Nvidia was trading near $216.57 on May 29, with a market cap above $5.28 trillion, reflecting the scale of investor demand for AI infrastructure exposure.
Memory-chip stocks have also surged.
Micron briefly crossed $1 trillion in market value earlier this week, as AI demand powered a rally in semiconductor stocks. The S&P 500 and Nasdaq also hit record closing highs on AI optimism.
That backdrop supports Stansberry’s claim that speculative and growth-oriented capital has been absorbed by the AI trade.
But Bitcoin’s underperformance has not happened in isolation.
The asset has also faced pressure from spot Bitcoin ETF outflows. Farside Investors data showed a series of daily net outflows from U.S. spot Bitcoin ETFs in late May, including $648.6 million on May 18, $331.1 million on May 19, and $105.2 million on May 22.
Bitcoin recently traded near $73,000 level as crypto ETF outflows topped $2.5 billion over two weeks, while geopolitical tensions and liquidations weakened sentiment across digital assets.
Still, model-based fair value estimates are not market prices.
Bitcoin has historically traded through large valuation gaps in both directions. It can remain below bullish model estimates for long periods, especially when liquidity tightens or leveraged demand exits the market.

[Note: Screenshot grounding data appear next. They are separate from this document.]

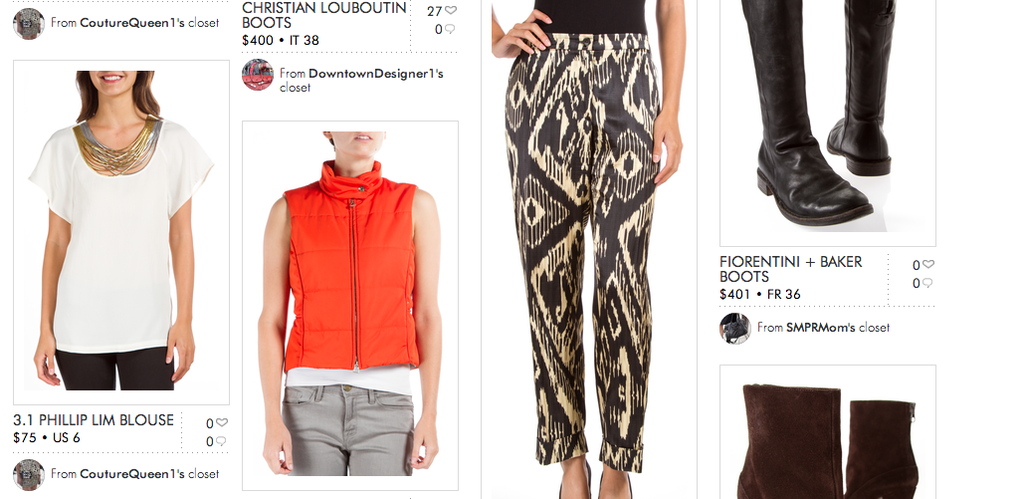Like the 3.1 Phillip Lim Blouse heart icon
The image size is (1024, 499).
pos(222,423)
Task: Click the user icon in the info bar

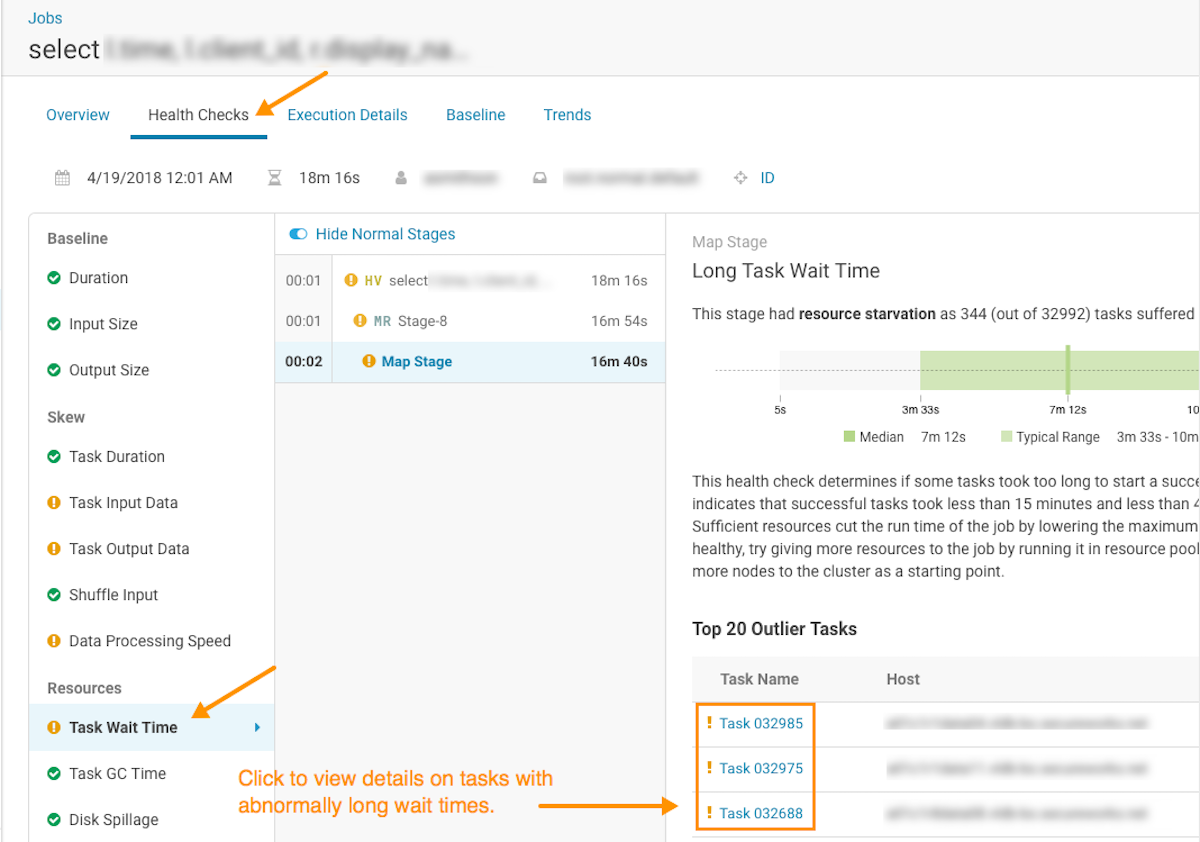Action: (x=401, y=178)
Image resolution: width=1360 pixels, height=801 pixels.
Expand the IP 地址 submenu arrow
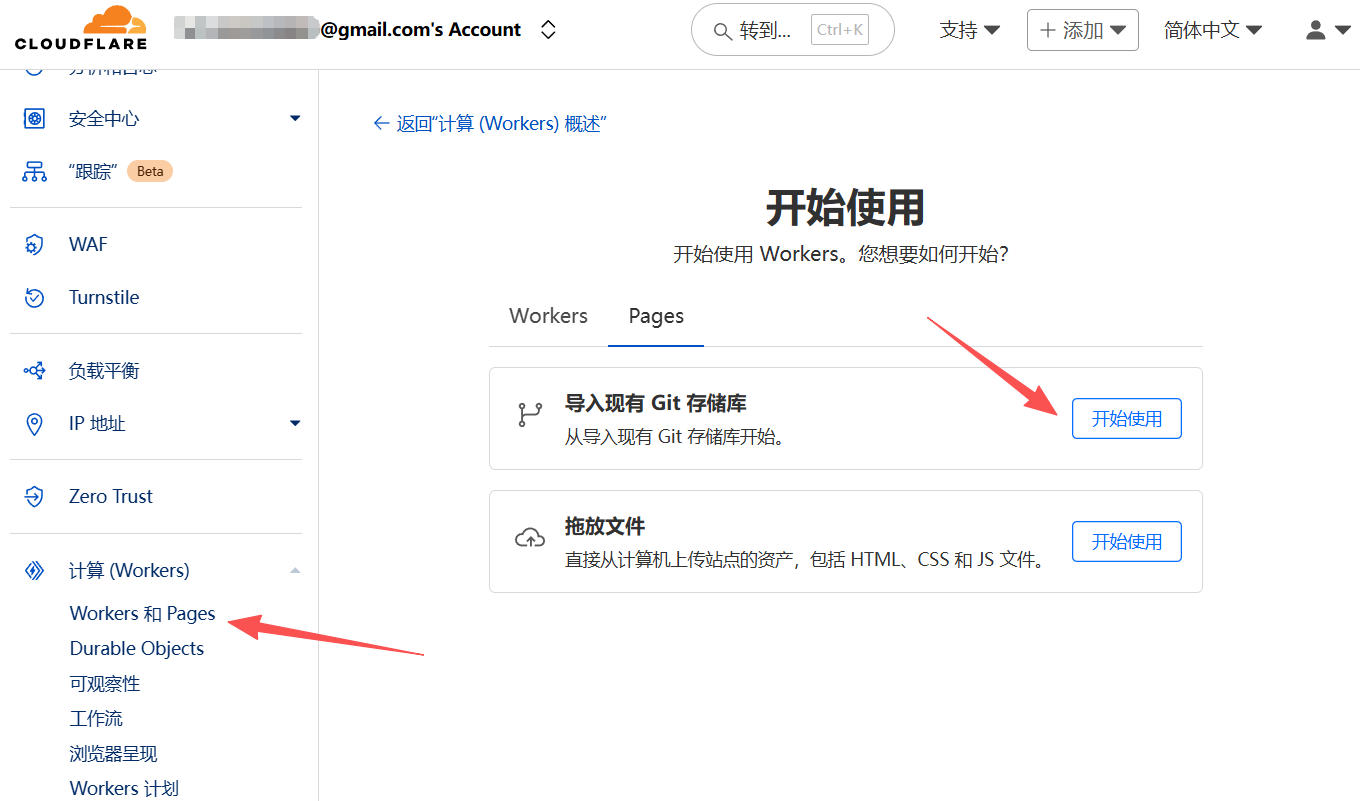click(295, 424)
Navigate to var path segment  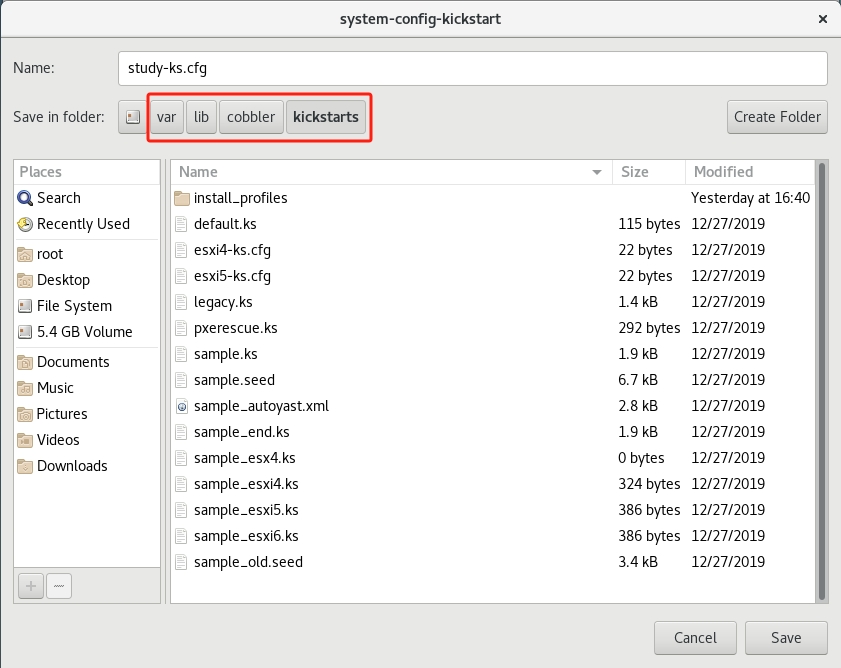pyautogui.click(x=166, y=117)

That caveat matters because Stansberry’s call is not a consensus forecast.
It is a high-conviction investor view at a time when Bitcoin’s market structure is being shaped by ETF flows, institutional positioning and competition from AI equities for the same pool of risk capital.
The news value is not simply that Stansberry is bullish on Bitcoin.

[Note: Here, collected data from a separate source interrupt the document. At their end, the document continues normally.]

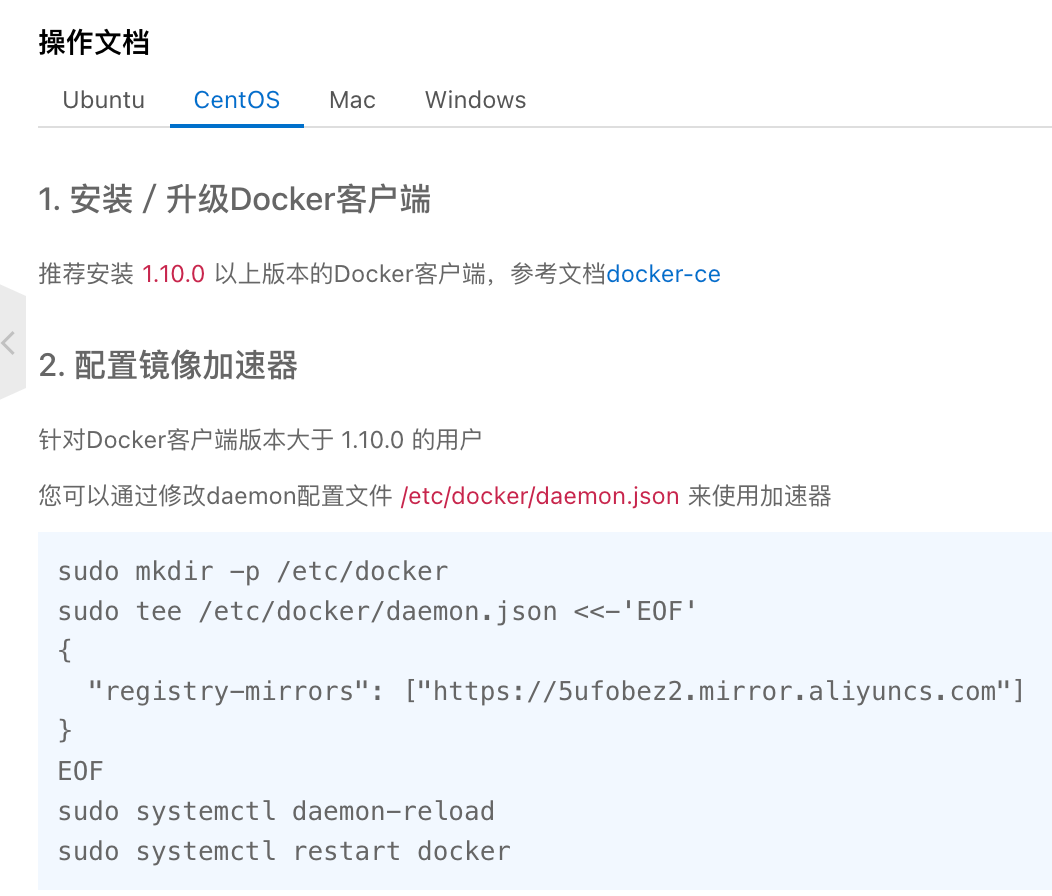Click the standalone EOF line in the code

pos(81,771)
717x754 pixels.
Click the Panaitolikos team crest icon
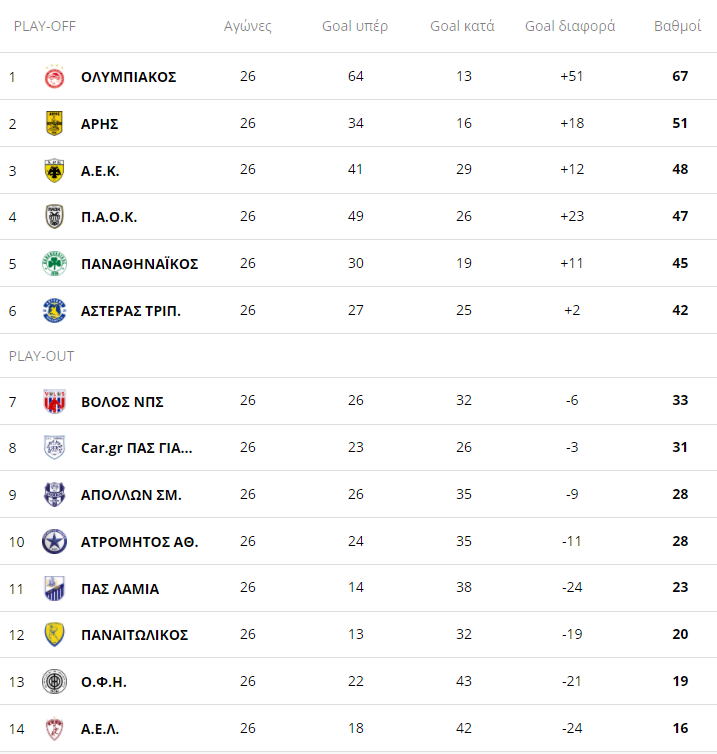pyautogui.click(x=54, y=635)
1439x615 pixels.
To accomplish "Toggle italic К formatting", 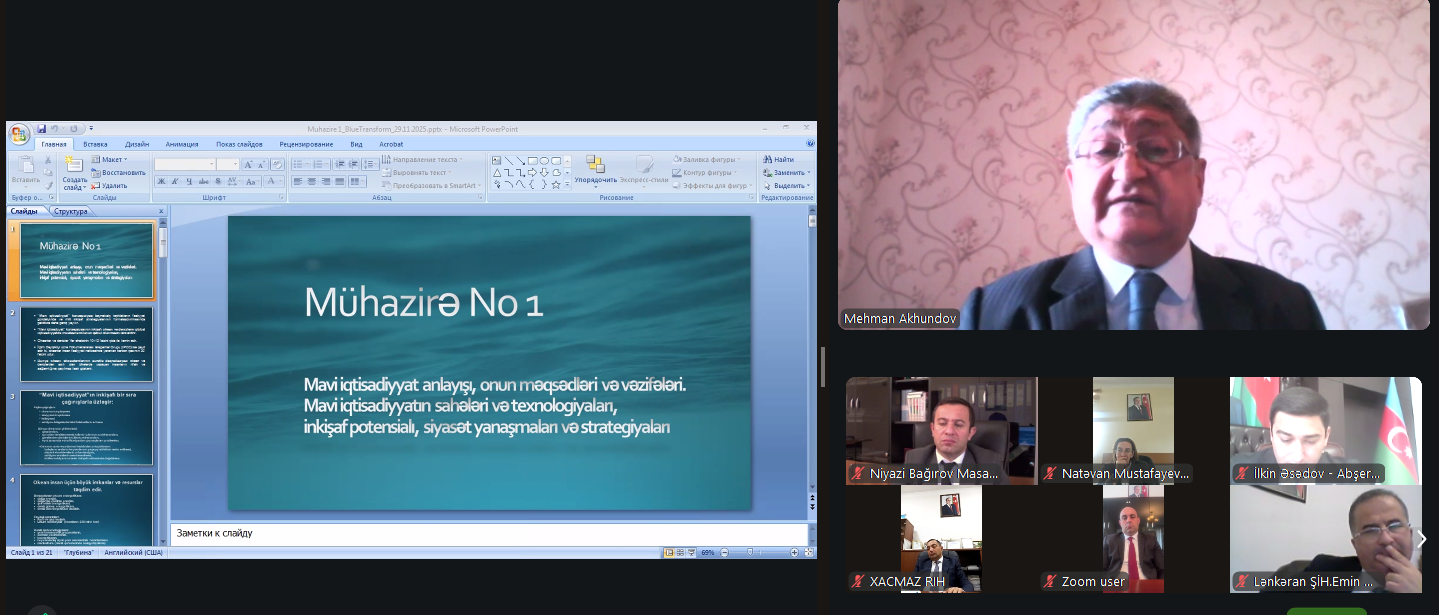I will point(174,182).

It is that a long-time financial publisher is framing Bitcoin’s current weakness as a capital-allocation dislocation rather than a failure of the investment thesis.
If that view proves correct, Bitcoin’s recent underperformance may be temporary.
If ETF outflows persist and AI stocks continue to absorb risk appetite, however, the gap between Bitcoin’s market price and Stansberry’s $134,000 model value could remain open longer than bulls expect.